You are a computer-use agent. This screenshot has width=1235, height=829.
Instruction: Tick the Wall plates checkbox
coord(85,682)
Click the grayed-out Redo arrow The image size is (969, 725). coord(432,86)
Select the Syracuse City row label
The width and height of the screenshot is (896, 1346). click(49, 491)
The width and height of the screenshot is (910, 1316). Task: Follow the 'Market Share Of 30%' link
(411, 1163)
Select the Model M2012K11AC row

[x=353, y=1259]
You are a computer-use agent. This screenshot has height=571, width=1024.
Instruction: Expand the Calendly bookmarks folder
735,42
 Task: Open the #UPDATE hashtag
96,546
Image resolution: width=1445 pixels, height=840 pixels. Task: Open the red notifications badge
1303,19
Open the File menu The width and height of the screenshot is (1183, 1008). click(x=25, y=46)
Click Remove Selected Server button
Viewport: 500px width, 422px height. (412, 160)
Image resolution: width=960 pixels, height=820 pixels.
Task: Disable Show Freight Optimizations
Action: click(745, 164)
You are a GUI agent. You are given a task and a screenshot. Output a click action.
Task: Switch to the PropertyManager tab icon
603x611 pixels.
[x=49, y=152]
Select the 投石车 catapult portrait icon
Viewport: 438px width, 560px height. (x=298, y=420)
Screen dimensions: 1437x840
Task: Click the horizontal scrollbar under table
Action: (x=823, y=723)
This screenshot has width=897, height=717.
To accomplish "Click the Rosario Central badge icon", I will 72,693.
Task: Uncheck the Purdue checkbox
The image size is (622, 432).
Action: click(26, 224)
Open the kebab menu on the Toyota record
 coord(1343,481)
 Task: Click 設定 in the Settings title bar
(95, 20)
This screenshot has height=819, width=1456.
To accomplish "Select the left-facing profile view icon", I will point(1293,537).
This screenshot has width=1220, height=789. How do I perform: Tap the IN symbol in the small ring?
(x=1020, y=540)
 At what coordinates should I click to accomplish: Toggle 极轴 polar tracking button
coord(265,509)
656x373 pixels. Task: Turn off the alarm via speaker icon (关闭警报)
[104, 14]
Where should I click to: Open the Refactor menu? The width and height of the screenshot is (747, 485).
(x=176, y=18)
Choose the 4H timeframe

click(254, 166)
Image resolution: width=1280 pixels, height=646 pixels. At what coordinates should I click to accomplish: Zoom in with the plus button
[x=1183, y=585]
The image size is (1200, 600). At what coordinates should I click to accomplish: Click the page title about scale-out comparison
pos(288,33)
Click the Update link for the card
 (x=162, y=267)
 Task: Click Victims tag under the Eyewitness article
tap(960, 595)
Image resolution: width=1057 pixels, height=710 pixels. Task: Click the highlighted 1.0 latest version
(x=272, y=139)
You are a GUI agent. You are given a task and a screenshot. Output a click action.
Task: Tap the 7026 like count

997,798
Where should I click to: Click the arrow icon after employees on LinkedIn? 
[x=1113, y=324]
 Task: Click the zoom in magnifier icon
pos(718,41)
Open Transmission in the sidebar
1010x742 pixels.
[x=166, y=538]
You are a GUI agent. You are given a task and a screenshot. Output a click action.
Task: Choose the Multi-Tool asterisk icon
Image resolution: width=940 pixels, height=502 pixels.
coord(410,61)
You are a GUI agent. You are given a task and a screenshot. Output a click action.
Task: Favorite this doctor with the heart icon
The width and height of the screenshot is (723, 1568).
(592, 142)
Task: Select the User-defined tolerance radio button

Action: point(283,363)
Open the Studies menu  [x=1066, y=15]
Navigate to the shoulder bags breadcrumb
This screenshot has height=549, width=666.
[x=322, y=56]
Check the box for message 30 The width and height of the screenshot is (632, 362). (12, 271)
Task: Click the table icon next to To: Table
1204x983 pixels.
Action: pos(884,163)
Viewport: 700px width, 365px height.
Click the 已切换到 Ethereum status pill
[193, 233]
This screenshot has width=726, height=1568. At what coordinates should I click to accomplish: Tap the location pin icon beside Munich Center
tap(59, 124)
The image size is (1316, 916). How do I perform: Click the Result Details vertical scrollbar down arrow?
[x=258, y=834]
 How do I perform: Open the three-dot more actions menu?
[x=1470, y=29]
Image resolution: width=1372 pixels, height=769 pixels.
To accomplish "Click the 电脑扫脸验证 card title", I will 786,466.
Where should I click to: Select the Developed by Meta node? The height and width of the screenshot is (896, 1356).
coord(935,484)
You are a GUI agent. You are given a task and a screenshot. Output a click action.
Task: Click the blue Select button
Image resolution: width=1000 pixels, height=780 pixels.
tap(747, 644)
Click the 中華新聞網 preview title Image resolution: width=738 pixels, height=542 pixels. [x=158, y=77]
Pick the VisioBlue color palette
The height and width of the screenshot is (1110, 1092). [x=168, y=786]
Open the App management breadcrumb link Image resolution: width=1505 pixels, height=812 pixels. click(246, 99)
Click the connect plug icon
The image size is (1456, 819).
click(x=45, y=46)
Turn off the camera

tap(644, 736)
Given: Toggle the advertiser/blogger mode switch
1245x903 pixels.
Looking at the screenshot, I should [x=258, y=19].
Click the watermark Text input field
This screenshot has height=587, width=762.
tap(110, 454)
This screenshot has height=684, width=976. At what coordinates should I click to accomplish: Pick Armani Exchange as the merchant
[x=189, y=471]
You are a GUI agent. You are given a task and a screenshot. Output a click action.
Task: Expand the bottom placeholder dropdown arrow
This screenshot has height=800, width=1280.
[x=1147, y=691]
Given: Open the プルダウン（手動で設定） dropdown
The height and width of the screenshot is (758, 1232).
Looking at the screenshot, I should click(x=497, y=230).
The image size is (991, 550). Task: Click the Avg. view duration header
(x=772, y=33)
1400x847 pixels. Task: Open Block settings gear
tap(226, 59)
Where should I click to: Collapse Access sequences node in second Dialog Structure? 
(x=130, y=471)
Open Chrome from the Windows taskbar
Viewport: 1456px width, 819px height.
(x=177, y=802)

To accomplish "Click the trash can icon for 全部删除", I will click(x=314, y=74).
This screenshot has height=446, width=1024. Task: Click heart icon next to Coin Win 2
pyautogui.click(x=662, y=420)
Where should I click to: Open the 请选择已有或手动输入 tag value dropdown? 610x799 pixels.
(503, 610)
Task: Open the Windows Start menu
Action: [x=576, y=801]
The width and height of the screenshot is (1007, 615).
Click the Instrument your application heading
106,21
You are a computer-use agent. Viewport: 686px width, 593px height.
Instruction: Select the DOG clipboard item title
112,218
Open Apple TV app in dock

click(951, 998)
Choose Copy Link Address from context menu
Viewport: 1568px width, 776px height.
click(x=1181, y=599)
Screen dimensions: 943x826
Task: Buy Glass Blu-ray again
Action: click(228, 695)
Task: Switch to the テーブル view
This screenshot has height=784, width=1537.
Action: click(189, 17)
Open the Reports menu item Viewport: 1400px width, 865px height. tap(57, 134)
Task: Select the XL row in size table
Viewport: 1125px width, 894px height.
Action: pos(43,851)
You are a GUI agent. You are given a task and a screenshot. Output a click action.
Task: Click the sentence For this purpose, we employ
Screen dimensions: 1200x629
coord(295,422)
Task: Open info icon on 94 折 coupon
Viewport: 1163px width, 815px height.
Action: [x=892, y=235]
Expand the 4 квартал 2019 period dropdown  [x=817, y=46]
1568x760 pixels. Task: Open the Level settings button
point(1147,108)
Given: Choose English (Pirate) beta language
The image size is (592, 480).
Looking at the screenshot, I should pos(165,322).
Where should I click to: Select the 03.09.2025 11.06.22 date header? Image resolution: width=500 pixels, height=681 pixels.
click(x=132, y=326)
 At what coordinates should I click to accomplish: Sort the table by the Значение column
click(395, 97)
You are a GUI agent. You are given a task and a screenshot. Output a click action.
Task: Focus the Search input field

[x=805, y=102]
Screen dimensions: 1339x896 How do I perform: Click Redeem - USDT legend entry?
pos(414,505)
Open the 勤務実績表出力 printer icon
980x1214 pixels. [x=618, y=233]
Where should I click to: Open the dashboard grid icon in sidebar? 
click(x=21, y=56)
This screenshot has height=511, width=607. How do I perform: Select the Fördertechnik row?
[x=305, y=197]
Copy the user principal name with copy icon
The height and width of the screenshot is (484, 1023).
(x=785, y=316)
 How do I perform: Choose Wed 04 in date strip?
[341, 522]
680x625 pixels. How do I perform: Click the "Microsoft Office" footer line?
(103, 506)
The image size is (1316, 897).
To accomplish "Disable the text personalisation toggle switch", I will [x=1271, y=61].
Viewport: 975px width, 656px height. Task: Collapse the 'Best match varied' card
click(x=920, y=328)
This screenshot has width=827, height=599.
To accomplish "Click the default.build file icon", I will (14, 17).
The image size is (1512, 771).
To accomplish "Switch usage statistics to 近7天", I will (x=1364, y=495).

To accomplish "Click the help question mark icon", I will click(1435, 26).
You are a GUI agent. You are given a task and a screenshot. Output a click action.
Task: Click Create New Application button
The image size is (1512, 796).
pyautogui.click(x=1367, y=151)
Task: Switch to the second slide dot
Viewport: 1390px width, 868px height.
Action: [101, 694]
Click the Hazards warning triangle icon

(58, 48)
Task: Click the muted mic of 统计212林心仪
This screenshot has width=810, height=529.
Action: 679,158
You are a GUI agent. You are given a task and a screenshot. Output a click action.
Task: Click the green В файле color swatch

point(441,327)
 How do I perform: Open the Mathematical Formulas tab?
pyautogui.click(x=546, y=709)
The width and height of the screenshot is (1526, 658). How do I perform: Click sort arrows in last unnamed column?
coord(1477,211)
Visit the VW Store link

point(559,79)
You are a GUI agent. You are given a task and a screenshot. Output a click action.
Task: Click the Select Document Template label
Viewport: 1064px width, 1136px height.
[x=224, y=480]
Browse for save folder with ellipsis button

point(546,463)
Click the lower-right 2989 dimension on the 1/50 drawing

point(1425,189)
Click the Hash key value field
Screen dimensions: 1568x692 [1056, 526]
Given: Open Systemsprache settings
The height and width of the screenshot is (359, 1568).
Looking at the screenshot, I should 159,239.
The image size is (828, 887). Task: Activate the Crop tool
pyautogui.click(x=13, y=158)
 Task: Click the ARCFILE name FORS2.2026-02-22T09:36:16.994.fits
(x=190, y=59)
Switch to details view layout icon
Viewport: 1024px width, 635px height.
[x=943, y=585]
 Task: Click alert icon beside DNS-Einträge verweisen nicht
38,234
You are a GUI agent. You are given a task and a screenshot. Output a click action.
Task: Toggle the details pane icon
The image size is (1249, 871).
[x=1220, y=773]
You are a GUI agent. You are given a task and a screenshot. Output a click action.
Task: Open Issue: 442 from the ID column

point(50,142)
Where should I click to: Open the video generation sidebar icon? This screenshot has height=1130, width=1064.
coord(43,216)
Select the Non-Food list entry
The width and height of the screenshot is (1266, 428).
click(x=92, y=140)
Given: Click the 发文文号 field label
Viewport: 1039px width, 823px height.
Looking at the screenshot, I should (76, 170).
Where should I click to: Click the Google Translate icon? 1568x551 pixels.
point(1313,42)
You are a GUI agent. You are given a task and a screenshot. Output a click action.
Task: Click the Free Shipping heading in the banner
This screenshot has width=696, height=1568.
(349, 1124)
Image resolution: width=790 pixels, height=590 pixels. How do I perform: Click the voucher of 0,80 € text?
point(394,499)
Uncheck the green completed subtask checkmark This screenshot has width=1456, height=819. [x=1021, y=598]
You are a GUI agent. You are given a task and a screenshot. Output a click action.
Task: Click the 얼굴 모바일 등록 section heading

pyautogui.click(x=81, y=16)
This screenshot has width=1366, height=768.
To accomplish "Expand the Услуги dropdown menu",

- _What to work on_: Can you rewrite everything from the line with "Task: Open the #UPDATE hashtag" down to the line with "click(254, 166)", changing "kebab menu" to "overflow menu" and leaving all else unchanged?

- _Result_:
 Task: Open the #UPDATE hashtag
96,546
Image resolution: width=1445 pixels, height=840 pixels. Task: Open the red notifications badge
1303,19
Open the File menu The width and height of the screenshot is (1183, 1008). click(x=25, y=46)
Click Remove Selected Server button
Viewport: 500px width, 422px height. (412, 160)
Image resolution: width=960 pixels, height=820 pixels.
Task: Disable Show Freight Optimizations
Action: click(745, 164)
You are a GUI agent. You are given a task and a screenshot. Output a click action.
Task: Switch to the PropertyManager tab icon
603x611 pixels.
[x=49, y=152]
Select the 投石车 catapult portrait icon
Viewport: 438px width, 560px height. (x=298, y=420)
Screen dimensions: 1437x840
Task: Click the horizontal scrollbar under table
Action: (x=823, y=723)
This screenshot has width=897, height=717.
To accomplish "Click the Rosario Central badge icon", I will 72,693.
Task: Uncheck the Purdue checkbox
The image size is (622, 432).
Action: click(26, 224)
Open the overflow menu on the Toyota record
 coord(1343,481)
 Task: Click 設定 in the Settings title bar
(95, 20)
This screenshot has height=819, width=1456.
To accomplish "Select the left-facing profile view icon", I will point(1293,537).
This screenshot has width=1220, height=789. How do I perform: Tap the IN symbol in the small ring?
(x=1020, y=540)
 At what coordinates should I click to accomplish: Toggle 极轴 polar tracking button
coord(265,509)
656x373 pixels. Task: Turn off the alarm via speaker icon (关闭警报)
[104, 14]
Where should I click to: Open the Refactor menu? The width and height of the screenshot is (747, 485).
(x=176, y=18)
Choose the 4H timeframe

click(254, 166)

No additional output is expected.